Epidermolysis Bullosa (EB) is a rare genetic connective tissue disorder. There are many different variations of EB, but all share the common symptom of blistering skin that could tear and disintegrate due to any sort of minor movement or trauma. Blistering is not always confined to the outer skin of the body, esophagus, mouth, and inner lining of stomach is affected as well. Any victim of EB experiences constant pain can be extremely enervating and in some cases deadly before the age of 30. EB affects 1 out of every 20,000 live births. There are five major types of EB: Simplex, Junctional, Dystrophic, Kindler Syndrome and Aquisita. The severity of the disease can depend on the diagnosis of the type.
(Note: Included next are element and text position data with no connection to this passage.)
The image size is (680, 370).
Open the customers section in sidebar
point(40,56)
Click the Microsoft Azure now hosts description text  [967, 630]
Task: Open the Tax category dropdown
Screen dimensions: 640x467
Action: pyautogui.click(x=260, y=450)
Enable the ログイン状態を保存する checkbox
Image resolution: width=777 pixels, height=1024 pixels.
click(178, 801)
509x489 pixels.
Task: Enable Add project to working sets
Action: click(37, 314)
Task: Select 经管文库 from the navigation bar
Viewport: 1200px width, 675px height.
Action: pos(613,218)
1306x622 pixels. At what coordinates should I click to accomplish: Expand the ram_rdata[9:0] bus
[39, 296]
Children born with the disease are often referred to as “Butterfly Children” because their skin is just as fragile as the wings of a butterfly. What may cause minimal effort for any other individual can be a constant battle for those affected by EB. This includes difficulty swallowing or inability to wear clothing due to blistering which causes the body to be completely wrapped in special bandages.

Unfortunately, there is NO CURE for EB. However, improvement of symptoms can be made. This can include prevention of pain and infection, bandaging, surgeries, and care for wounds/blisters. Those requiring their entire bodies to be wrapped are in need of special bandages, which are in high demand but low supply. Additionally, consistent surgeries are needed to help those who have complications from the disease.